━━ Excerpted records

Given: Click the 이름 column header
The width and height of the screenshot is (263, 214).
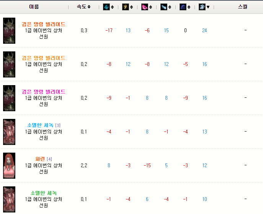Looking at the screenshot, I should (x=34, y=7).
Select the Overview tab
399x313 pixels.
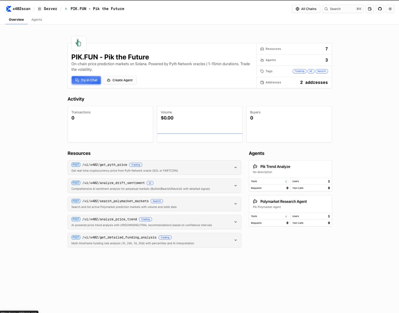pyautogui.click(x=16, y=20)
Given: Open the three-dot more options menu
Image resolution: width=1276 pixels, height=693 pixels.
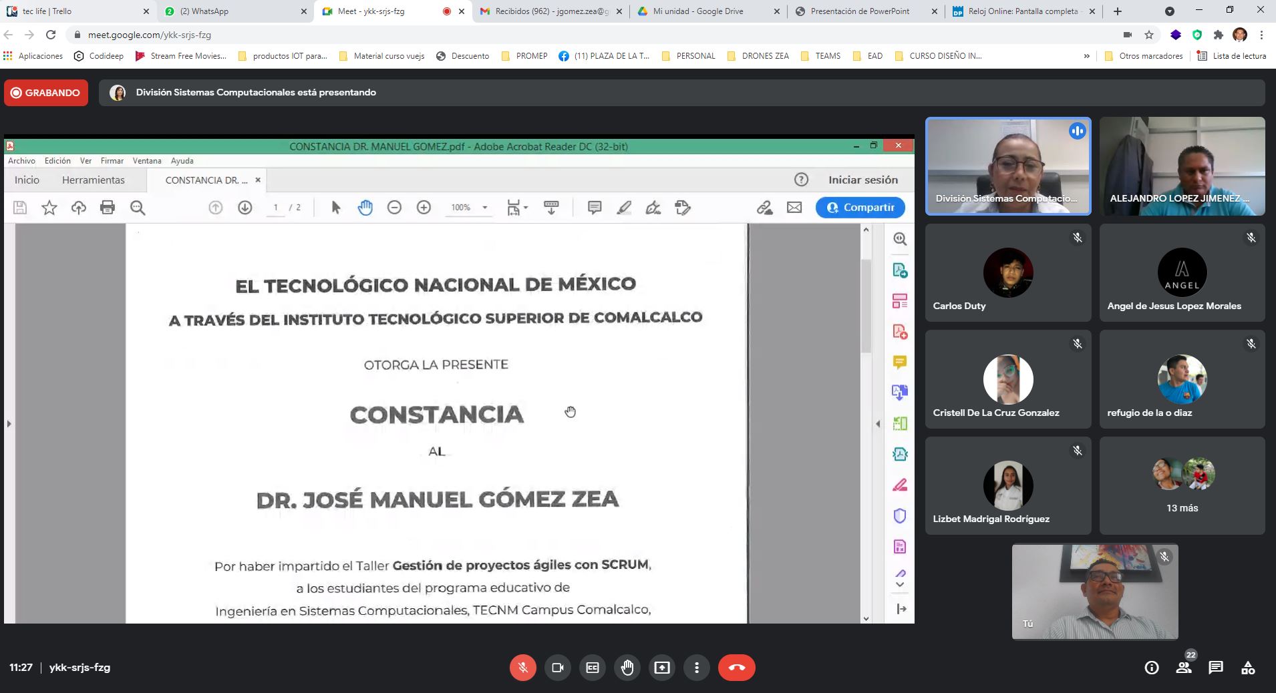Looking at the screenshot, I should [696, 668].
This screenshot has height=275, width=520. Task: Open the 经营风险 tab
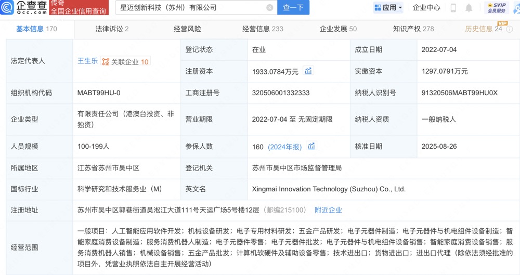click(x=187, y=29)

━━━━

# Assigned task:
The entries above need to be output again in full, exactly, and without pictures.

# Response to the task:
Given: Click the 이름 column header
The width and height of the screenshot is (263, 214).
Looking at the screenshot, I should (x=34, y=7).
Select the Overview tab
399x313 pixels.
pyautogui.click(x=16, y=20)
Given: Open the three-dot more options menu
Image resolution: width=1276 pixels, height=693 pixels.
Looking at the screenshot, I should [696, 668].
This screenshot has height=275, width=520. Task: Open the 经营风险 tab
click(x=187, y=29)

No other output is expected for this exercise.